# AUFGABENSTELLUNG:
Zitieren Sie aus dem Text zur Verjährung von Haftungsansprüchen gegen Steuerberater wortgetreu den Abschnitt, der bei den Worten „Zur Verjährung von“ beginnt und nach den Worten „der entsprechenden Grundlagenbescheide.“ endet.
━━━━━ TEXTAUSZUG ━━━━━
03.12.2012

Zur Verjährung von Haftungsansprüchen gegen Steuerberater bei zu niedriger Verlustfeststellung

In der bloßen Wiederholung eines früheren Fehlers ist kein Anlass zur Überprüfung der bisherigen Tätigkeit zu sehen, wenn sich keine neuen Umstände sachlicher oder rechtlicher Art ergeben, durch die Steuerberater veranlasst wären, ihre Beurteilung einer Überprüfung zu unterziehen. Die Verjährung von Schadensersatzansprüchen gegen Steuerberater, die eine zu niedrige Verlustfeststellung bei ihren Mandanten verschuldet haben, beginnt regelmäßig mit der Bekanntgabe der entsprechenden Grundlagenbescheide.
━━━━━ BEREITGESTELLTE DATEN ━━━━━
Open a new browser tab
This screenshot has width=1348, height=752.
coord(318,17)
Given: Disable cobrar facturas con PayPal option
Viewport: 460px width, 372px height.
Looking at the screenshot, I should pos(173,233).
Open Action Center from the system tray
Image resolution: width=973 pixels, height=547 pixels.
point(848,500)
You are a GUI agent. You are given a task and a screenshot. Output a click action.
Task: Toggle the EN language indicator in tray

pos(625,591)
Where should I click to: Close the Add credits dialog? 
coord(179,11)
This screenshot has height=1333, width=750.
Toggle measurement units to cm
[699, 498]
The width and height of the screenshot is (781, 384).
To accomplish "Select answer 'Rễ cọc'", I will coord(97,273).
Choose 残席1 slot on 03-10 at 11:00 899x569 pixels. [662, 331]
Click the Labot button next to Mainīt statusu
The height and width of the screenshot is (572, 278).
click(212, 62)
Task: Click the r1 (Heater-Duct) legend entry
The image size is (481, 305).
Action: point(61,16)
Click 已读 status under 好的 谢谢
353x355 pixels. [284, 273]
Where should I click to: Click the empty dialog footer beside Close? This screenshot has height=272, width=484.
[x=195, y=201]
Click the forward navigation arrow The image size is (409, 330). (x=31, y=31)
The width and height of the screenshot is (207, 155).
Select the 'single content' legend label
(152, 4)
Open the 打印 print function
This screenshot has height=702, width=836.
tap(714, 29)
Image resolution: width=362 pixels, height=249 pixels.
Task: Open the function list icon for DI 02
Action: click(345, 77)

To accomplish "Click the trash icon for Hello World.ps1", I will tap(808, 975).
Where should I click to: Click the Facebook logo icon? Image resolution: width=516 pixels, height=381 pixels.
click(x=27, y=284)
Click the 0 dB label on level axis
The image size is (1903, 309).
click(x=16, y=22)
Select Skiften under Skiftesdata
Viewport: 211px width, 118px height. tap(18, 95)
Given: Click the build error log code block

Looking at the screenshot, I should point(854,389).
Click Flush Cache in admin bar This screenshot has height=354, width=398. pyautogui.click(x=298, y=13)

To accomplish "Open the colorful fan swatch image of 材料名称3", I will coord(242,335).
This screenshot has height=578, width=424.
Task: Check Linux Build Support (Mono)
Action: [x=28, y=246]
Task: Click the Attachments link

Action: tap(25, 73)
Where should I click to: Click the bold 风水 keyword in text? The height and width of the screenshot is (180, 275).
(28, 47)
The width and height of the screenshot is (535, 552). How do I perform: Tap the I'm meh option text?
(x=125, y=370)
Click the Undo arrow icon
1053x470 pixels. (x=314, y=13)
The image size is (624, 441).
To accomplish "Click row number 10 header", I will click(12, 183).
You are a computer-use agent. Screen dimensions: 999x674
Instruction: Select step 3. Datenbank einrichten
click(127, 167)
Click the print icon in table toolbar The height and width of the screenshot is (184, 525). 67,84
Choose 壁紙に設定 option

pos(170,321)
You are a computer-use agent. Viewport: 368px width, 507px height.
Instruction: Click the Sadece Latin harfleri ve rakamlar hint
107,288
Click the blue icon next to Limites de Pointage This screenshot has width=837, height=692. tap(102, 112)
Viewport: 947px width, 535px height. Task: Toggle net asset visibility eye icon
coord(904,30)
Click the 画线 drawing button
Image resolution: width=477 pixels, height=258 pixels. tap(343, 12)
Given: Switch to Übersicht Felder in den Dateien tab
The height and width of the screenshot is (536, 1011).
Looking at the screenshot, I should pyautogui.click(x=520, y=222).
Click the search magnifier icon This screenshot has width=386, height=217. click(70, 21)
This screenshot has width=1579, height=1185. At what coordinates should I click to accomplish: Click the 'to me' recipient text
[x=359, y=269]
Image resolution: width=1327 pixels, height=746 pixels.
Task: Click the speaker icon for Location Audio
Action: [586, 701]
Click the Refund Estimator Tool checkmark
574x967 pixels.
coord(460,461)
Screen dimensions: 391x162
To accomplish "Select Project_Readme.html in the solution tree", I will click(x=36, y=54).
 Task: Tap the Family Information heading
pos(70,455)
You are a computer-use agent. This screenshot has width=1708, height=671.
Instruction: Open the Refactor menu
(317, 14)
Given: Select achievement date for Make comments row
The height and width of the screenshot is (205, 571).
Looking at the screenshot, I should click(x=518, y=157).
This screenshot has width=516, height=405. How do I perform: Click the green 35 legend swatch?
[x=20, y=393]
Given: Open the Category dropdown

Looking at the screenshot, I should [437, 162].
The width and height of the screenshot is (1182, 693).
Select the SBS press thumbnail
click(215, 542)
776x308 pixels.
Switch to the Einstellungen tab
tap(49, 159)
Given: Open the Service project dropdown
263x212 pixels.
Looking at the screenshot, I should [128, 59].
━━━━━
# SCHRIFTLICHE ANTWORT:
Zur Verjährung von Haftungsansprüchen gegen Steuerberater bei zu niedriger Verlustfeststellung

In der bloßen Wiederholung eines früheren Fehlers ist kein Anlass zur Überprüfung der bisherigen Tätigkeit zu sehen, wenn sich keine neuen Umstände sachlicher oder rechtlicher Art ergeben, durch die Steuerberater veranlasst wären, ihre Beurteilung einer Überprüfung zu unterziehen. Die Verjährung von Schadensersatzansprüchen gegen Steuerberater, die eine zu niedrige Verlustfeststellung bei ihren Mandanten verschuldet haben, beginnt regelmäßig mit der Bekanntgabe der entsprechenden Grundlagenbescheide.